### TASK STATEMENT
Look below for the line that contains "635x570 pixels.", then copy it and each following line exactly, through and including the line that contains "from the sidebar".

(Pixel coordinate grounding data)
══════════════════════════════
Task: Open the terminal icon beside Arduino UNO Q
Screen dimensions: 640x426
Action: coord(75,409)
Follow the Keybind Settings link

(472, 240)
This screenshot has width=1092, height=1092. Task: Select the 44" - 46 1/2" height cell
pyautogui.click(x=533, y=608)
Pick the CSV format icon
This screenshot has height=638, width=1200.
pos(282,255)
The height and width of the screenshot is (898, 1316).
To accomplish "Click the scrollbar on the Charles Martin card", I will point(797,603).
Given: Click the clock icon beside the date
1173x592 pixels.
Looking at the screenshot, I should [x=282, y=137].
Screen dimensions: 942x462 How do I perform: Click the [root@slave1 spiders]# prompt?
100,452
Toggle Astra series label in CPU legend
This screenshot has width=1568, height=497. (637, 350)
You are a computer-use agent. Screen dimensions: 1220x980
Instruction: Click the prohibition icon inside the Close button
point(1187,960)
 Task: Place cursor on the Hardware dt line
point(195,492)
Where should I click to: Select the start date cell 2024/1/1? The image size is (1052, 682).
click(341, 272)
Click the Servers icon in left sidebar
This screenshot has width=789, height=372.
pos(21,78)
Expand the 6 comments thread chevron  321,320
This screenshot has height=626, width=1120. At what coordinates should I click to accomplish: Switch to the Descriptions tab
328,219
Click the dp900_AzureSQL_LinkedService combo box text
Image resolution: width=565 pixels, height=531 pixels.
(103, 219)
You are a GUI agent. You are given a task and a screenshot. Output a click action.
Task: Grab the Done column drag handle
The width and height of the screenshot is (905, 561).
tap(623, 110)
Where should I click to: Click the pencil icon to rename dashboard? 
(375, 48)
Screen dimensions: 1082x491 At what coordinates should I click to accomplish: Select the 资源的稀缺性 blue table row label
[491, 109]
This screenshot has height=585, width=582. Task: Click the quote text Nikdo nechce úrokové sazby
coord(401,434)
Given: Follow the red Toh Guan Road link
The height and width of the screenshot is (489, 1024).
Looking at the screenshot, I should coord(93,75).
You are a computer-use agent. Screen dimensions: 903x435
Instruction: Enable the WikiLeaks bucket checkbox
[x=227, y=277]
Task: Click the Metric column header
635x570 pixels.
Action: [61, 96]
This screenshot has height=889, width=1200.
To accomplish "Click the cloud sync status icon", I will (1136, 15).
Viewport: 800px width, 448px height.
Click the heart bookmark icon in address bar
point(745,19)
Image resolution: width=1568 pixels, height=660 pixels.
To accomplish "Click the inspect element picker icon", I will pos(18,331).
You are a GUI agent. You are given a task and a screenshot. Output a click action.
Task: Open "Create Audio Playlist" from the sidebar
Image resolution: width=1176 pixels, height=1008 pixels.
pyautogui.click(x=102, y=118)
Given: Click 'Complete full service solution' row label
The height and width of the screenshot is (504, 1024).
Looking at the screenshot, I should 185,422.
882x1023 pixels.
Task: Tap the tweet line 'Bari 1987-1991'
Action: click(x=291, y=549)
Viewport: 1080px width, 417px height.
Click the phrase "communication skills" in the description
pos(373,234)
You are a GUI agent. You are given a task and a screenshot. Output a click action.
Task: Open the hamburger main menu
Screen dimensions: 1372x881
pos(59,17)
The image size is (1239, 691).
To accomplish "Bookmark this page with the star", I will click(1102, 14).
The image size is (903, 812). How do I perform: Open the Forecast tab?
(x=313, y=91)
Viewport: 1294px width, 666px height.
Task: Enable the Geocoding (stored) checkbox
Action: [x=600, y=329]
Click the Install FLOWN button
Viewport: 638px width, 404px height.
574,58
══════════════════════════════
### SOLUTION FOR THIS PROBLEM
635x570 pixels.
Action: [61, 96]
This screenshot has height=889, width=1200.
To accomplish "Click the cloud sync status icon", I will (1136, 15).
Viewport: 800px width, 448px height.
Click the heart bookmark icon in address bar
point(745,19)
Image resolution: width=1568 pixels, height=660 pixels.
To accomplish "Click the inspect element picker icon", I will pos(18,331).
You are a GUI agent. You are given a task and a screenshot. Output a click action.
Task: Open "Create Audio Playlist" from the sidebar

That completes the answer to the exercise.